NiveditJain and others added 2 commits May 5, 2026 11:33
Adds a repeatable --ignore CLI option and support for ~/.config/dev-purge/config.json with an ignore array. Patterns are glob-like (supports ~ and **). Scanner respects ignore patterns when discovering projects and bloat dirs.

Co-authored-by: Copilot <223556219+Copilot@users.noreply.github.com>
@LarsenCundric

Copy link
Copy Markdown
Owner

Nice fix, ship after one tweak. Notes:

P1 — getFlagValues skips values starting with - (src/index.js:45)
--ignore -tmp is silently dropped and --ignore --legacy swallows the next flag. The single-value getFlagValue doesn't do this — should be consistent. Either accept any next token, or only skip when the next token is in flagsWithValues.

P2 — Move config read inside run()
Top-level await readFile(cfgPath, ...) runs before any flag parsing. If XDG_CONFIG_HOME points at a slow/hung mount, --help hangs. Defer to runtime.

P2 — Guard empty pattern after expandHome
Add if (!expanded) return null; so a stray ~ that expands to "" (rare embedded envs) can't become an accidental match.

P3 — Warn on invalid config entries
cfg.ignore = ["~/.cache", 42] silently drops the 42. For cron-driven use you wanted predictable behavior — a console.warn on rejected patterns helps debug bad configs.

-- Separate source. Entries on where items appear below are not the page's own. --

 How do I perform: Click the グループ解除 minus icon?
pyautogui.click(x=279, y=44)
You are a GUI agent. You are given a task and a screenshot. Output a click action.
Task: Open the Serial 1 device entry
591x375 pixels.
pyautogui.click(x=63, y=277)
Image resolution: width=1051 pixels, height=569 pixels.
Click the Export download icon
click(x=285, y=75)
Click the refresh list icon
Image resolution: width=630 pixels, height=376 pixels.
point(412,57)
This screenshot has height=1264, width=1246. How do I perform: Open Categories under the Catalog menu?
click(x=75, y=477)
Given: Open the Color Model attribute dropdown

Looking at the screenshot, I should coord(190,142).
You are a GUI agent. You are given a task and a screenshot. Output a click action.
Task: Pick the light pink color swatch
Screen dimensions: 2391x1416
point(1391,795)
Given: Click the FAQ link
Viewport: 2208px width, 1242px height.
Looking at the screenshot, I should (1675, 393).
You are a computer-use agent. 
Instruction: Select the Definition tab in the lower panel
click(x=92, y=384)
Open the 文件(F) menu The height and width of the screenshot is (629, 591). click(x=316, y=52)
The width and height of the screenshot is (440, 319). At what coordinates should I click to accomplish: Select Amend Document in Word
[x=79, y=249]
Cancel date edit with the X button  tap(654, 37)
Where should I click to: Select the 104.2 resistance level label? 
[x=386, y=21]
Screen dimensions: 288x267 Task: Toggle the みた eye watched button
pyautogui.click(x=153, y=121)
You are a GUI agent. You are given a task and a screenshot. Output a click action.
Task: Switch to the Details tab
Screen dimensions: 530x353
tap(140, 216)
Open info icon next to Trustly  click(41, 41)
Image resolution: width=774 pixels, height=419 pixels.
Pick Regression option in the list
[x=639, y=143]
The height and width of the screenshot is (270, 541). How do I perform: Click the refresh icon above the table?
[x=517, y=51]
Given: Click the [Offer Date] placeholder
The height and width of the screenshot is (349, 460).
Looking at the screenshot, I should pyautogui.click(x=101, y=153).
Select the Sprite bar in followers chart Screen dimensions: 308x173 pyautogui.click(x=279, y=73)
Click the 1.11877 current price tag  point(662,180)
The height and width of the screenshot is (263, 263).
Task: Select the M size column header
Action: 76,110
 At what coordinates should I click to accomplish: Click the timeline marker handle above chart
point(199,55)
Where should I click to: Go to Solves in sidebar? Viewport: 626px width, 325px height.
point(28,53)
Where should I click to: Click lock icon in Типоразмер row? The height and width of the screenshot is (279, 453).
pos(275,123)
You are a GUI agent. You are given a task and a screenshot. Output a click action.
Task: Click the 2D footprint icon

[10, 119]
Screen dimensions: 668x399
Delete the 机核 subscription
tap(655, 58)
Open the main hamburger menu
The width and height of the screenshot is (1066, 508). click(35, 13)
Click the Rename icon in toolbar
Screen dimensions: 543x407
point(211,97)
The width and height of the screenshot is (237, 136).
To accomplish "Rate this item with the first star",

P3 — Note case-sensitivity in README
Bare-name matcher is case-sensitive, which is correct but surprising on macOS HFS+. One-line README note.

Nice catches in this PR

  • **/-prefix glob handling is correct (consumes a path segment, not just chars)
  • The trailing ** "base regex" so foo/** also matches foo — thoughtful
  • The bundled bugfix for root-of-project bloat (canCollectBloatAtDir) is a real fix

LGTM after P1.

- Make getFlagValue/getFlagValues/positional parsing consistent via a
  known-flag check, so an ignore value that starts with "-" (e.g.
  `--ignore -skip`) is captured instead of silently dropped, and a real
  flag after `--ignore` (e.g. `--ignore --json`) is not swallowed. (P1)
- Defer the config.json read into a runtime loadIgnorePatterns() so a slow
  or hung $XDG_CONFIG_HOME mount can no longer hang `dev-purge --help`. (P2)
- Warn on invalid (non-string/empty) config "ignore" entries instead of
  dropping them silently — predictable behavior for cron-driven runs. (P3)
- Guard against a bare "~" expanding to "" in envs with no HOME, which
  would otherwise compile to a match-everything pattern. (P2)
- README: note case-sensitivity of bare-name matching and config validation. (P3)

Co-Authored-By: Claude Opus 4.7 <noreply@anthropic.com>
@NiveditJain

Copy link
Copy Markdown
Author

Thanks for the thorough review — all points addressed in 4bc346a.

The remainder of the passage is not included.